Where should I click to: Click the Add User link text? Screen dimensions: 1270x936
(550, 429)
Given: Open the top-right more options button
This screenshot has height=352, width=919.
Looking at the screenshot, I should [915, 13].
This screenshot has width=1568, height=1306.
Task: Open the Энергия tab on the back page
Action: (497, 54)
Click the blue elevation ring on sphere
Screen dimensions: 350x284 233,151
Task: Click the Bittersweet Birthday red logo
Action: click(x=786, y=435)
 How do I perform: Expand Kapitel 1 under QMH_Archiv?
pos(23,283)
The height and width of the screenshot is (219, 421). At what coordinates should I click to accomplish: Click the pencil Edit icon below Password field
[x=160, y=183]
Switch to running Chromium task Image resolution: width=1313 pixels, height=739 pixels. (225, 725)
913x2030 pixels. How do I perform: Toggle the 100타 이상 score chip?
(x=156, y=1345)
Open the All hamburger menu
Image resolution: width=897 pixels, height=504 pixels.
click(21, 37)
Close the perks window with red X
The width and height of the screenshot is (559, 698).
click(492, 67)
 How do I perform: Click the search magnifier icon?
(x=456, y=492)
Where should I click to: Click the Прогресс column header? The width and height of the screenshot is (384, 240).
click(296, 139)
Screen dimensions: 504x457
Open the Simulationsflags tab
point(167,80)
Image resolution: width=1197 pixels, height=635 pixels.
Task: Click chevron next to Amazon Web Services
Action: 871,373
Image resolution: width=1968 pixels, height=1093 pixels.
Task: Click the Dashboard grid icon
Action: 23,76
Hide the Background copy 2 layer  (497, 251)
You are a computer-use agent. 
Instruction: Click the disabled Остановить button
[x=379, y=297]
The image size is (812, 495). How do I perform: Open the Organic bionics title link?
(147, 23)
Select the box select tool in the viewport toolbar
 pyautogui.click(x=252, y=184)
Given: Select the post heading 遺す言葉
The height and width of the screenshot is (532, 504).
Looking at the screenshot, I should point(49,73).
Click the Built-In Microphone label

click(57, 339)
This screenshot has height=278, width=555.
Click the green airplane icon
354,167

= = = = =

Short task.
Repeat the data above word for word, from the line containing "913x2030 pixels. How" to the line containing "click(21, 37)".

The answer.
913x2030 pixels. How do I perform: Toggle the 100타 이상 score chip?
(x=156, y=1345)
Open the All hamburger menu
Image resolution: width=897 pixels, height=504 pixels.
click(21, 37)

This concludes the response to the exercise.